And in the meanwhile, I already had my eye on a house on Glukhaya Ulitza.1 Well, hearing me speak like that, the mistress didn’t even try to hold me any longer. True, when she was saying goodbye to me, she wanted me to come and live with them again, awful hard; or just to come on some holidays, or on birthdays:
“You must,” she says, “always come to put things in order, to get everything ready. It’s only when you’re around,” she says, “that I feel easy. I have grown used to you, like you was one of the family.”
She saw me off with all honours—which meant that she no longer held any grudge against me; she baked a great big white loaf, putting in a whole saltcellar full of sugar. I thank her in all sorts of ways, but, of course, she wasn’t anything much in my life—so I thinks one thing, and I says another. I promised her all she wanted and more, scraping and bowing low before her—and went my ways. And at once, with the Lord’s blessing, I got busy. I bought the house I had in mind, and opened a dram shop. The trade started off awful good—in the evening, when I’d come to counting what I’d taken in during the day, there would be thirty, or forty, or sometimes all of forty-five roubles in the till—and so I got the idea of opening up a store as well, so as, you understand, to get them coming and going. My husband’s sister had long since married a watchman in the Red Cross; he was calling me gossip all the time, and was friendly with me—so I went to him, got a trifling loan for all sorts of fixtures, permits, and started in doing business. And right then Vanniya had finished his apprenticeship. I took counsel with folks that knew a thing or two as to where I could place him, now.

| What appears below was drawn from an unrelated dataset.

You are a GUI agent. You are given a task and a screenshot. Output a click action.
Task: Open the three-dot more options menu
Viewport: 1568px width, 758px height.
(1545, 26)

“Why,” says they, “where else would you place him, when there’s no end of work in your own house?”
And they were right, at that. So I put Vanniya into the store, and stay in the dram shop myself. And then we were off! And, of course, I had even forgot to think of all this past nonsense—although, to tell the honest truth, the poor cripple had just taken to his bed, at the time I was going away. Never a word out of him to anybody, but just lies down, just like he were dead, forgetting his accordion even. Suddenly, lo, and behold ye, Polkanikha comes into my yard—this same wet-nurse. (The little boys had nicknamed her Polkanikha.)2 She comes, and she says:
“A certain man has told me to give you his regards; says you should come and pay him a visit, without fail.”
I went all hot and cold from vexation and shame! “What a darling, to be sure!” thinks I to myself. “What an idea he has gotten into his head! What a mate he has found for himself!” I couldn’t hold in and I says:
“I got no use for his regards; he ought to keep in mind the state he’s in, and you, you old devil, ought to be ashamed to try and be a go-between. Do you hear me, or don’t you?”

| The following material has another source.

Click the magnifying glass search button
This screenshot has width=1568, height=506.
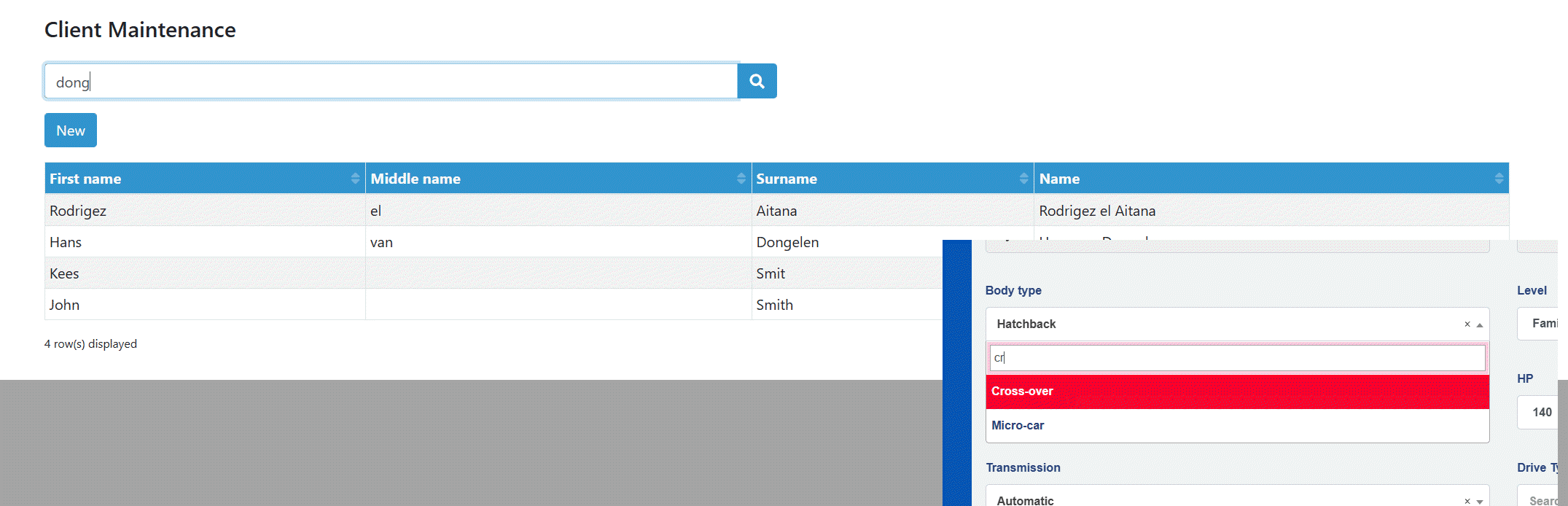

She just stopped short. She stands, all stooping, her swollen eyes glowing at me from under her brows, and just shaking her cabbage head; she’d grown daft, either from the heat or from vodka.
“Oh, you heartless creature!” says she. “He was even crying about you,” she says. “All last evening he lay with his face to the wall, and sobbing out loud.”
“Well,” says I, “am I to start weeping bucketfuls? And wasn’t he ashamed, the redhead, to be bawling before folks? Why, what a baby! Or was he weaned from the breast, or something?”
And so I put the old woman out as empty-handed as she had come, and didn’t go myself. And right soon after that he took and really did strangle himself. Right then, of course, I felt great regret because I hadn’t gone; but at that time I had other things to think about, besides him. I had one disgrace coming on top of another, right in my own house.
I had rented out two rooms in the house; one was taken by the policeman on our post—a fine, serious-minded, respectable man, Chaikin by name; a young lady prostitute came into the other. Flaxen-fair she was, kind of young, and not at all bad to look at—rather good-looking. She was called Phenia. Kholin the contractor used to come to see her—he was keeping her; well, I relied on that, and let her take the room. But right here some disagreement took place between them, and so he left her. What was to be done? She had nothing to pay with, but I couldn’t chase her out—she had run up a debt of eight roubles.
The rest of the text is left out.